What the exercise asks ▸ Beginning at the line that contains "You are a GUI", write out each remaining line of the entries below exactly as it stands.

_____

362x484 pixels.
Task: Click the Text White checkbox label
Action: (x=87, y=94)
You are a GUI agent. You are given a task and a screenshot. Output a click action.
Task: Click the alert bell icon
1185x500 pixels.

_____

Answer to the exercise ▸
You are a GUI agent. You are given a task and a screenshot. Output a click action.
Task: Click the alert bell icon
1185x500 pixels.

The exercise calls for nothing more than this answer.